#### DIRECTIVE:
Please reproduce the rows below word for word, starting at the line that contains "How do I perform: Click the keychain, everyday" and continuing through the end of the rows, with both ends included. Leave the pictures out of your answer.

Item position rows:
* begin *

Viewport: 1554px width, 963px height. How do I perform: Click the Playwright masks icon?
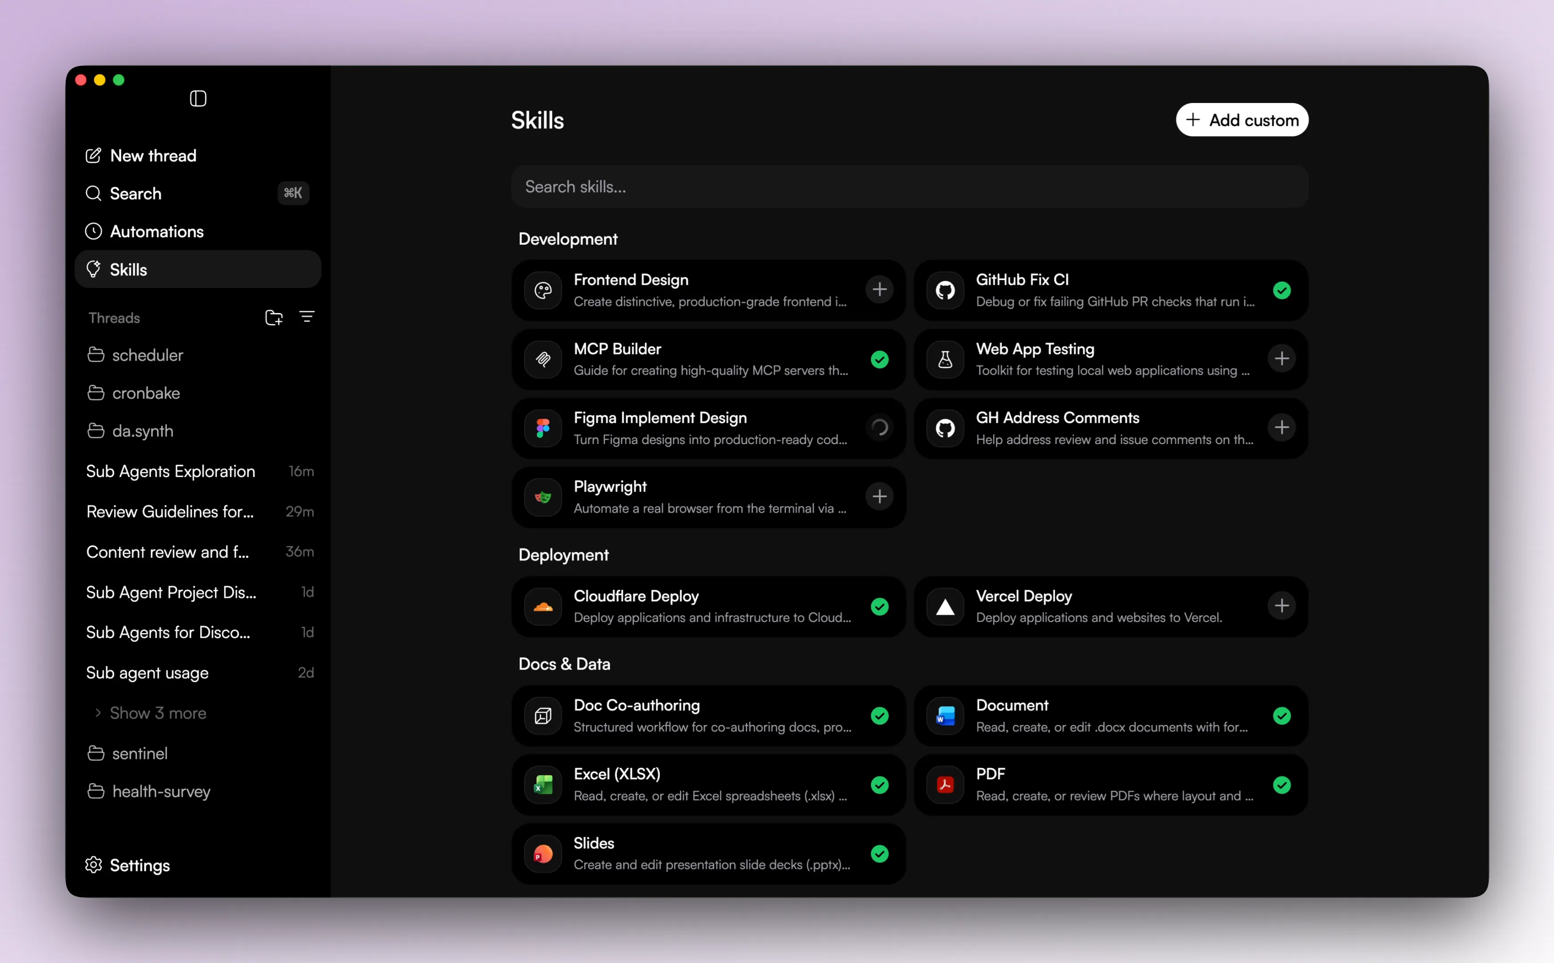pyautogui.click(x=543, y=497)
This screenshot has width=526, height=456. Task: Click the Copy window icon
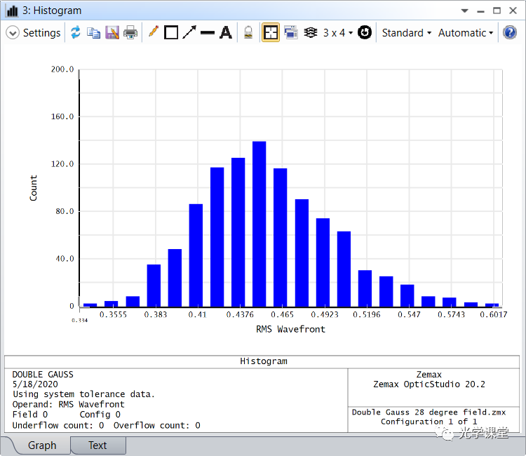93,33
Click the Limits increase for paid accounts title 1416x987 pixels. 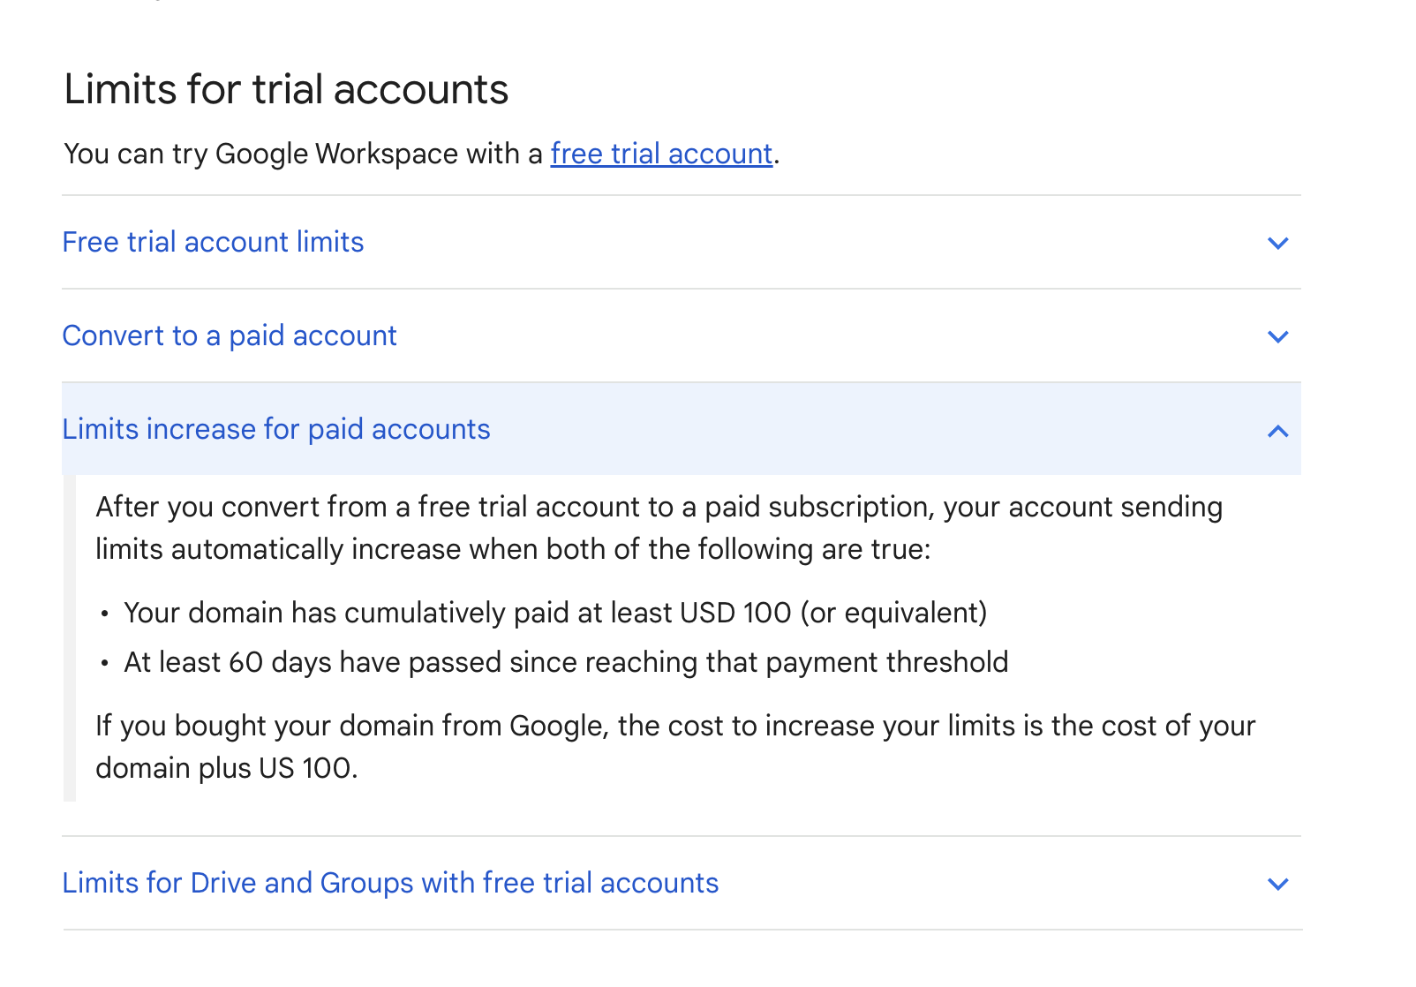[x=276, y=429]
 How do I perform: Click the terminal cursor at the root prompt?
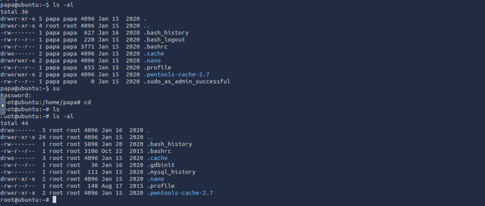click(54, 200)
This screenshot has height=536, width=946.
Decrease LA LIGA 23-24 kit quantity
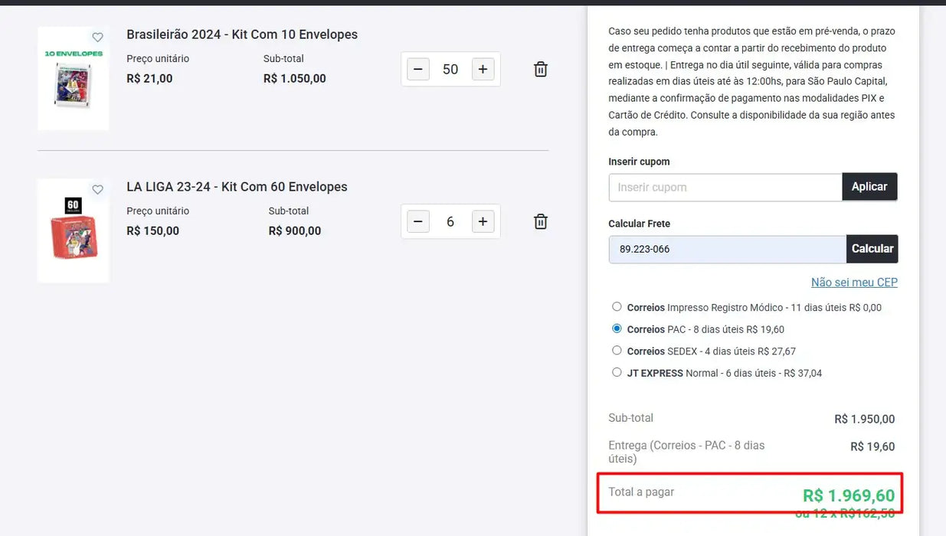(x=417, y=221)
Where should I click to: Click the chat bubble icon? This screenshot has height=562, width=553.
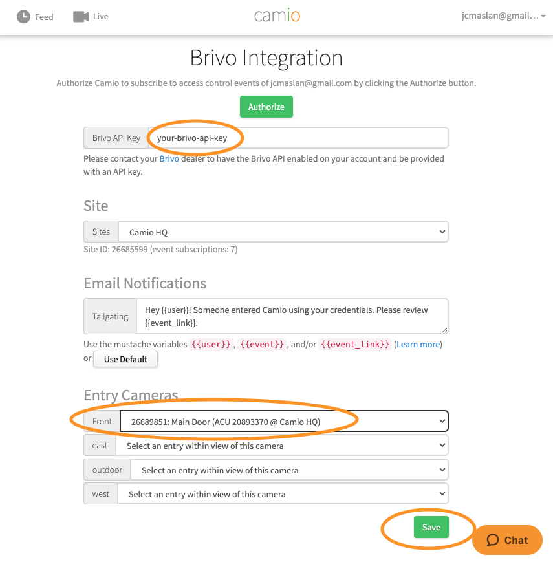pyautogui.click(x=493, y=540)
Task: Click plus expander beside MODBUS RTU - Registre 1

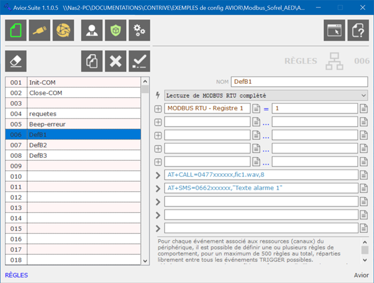Action: [158, 109]
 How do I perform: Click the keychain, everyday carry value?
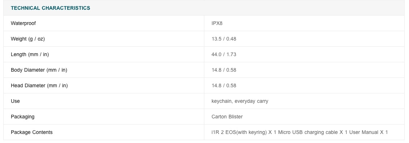click(x=240, y=101)
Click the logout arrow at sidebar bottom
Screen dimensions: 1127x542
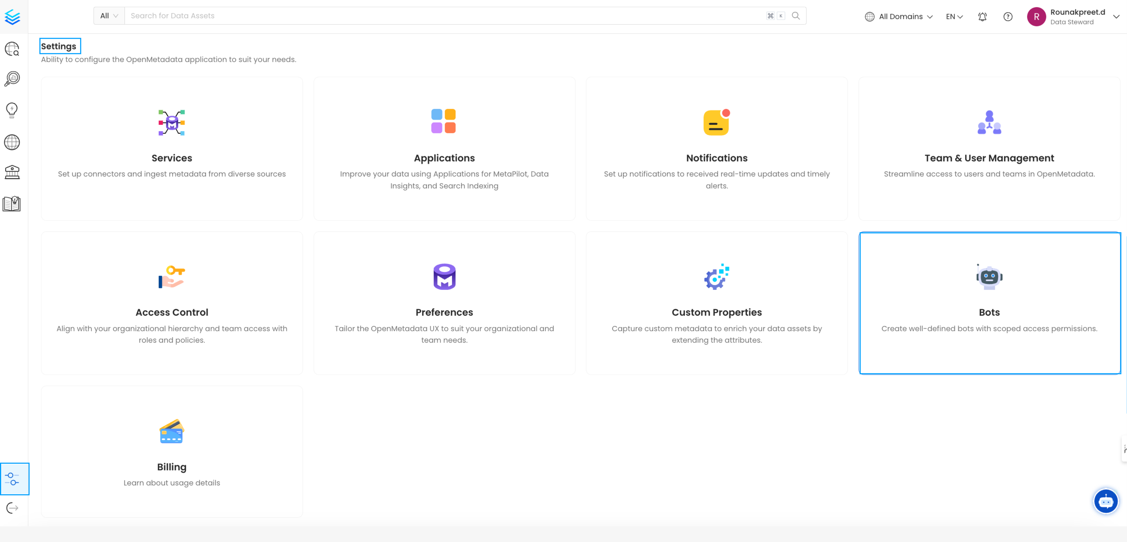12,508
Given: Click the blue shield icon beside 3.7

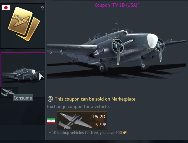Looking at the screenshot, I should click(x=104, y=125).
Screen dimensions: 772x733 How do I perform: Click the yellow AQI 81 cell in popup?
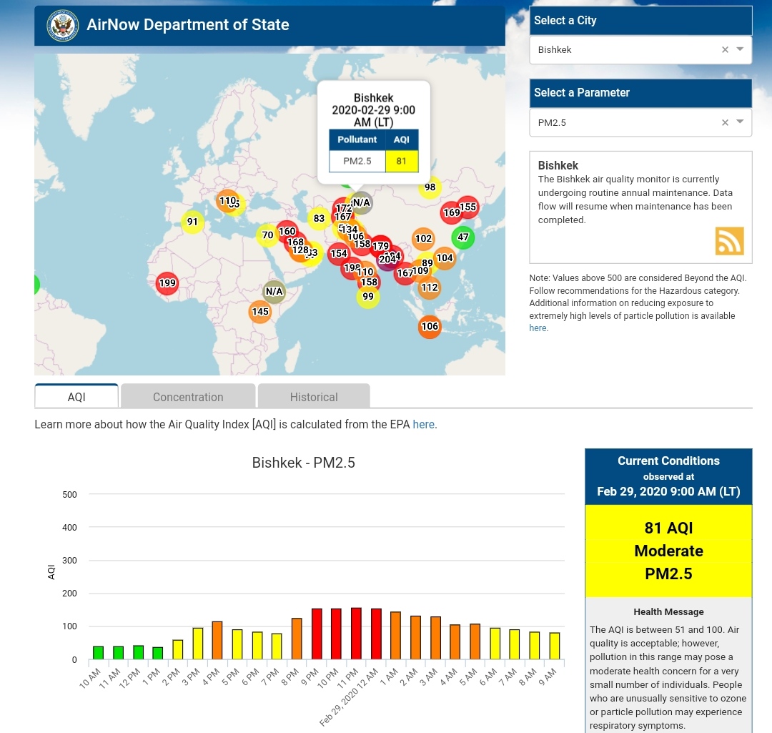coord(401,161)
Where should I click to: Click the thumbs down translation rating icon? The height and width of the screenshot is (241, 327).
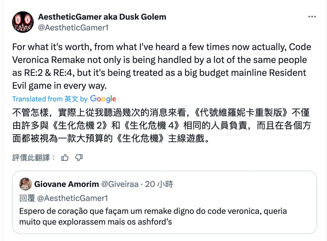79,158
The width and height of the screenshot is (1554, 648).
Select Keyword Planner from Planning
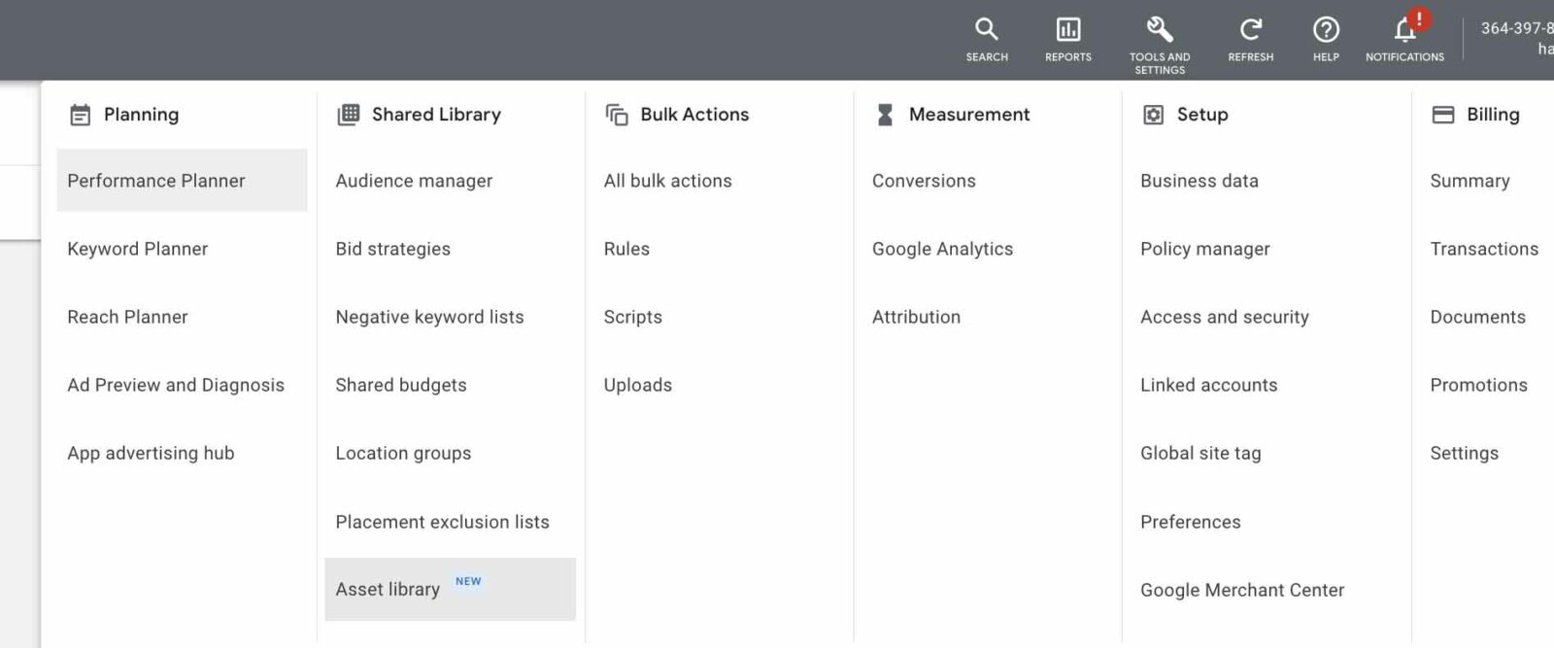tap(138, 249)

* end *

#### RESPONSE TO THIS EXERCISE:
 How do I perform: Click the keychain, everyday carry value?
click(x=240, y=101)
Click the logout arrow at sidebar bottom
Screen dimensions: 1127x542
12,508
Given: Click the blue shield icon beside 3.7

Looking at the screenshot, I should click(x=104, y=125).
Screen dimensions: 772x733 How do I perform: Click the yellow AQI 81 cell in popup?
coord(401,161)
Where should I click to: Click the thumbs down translation rating icon? The height and width of the screenshot is (241, 327).
79,158
The width and height of the screenshot is (1554, 648).
Select Keyword Planner from Planning
tap(138, 249)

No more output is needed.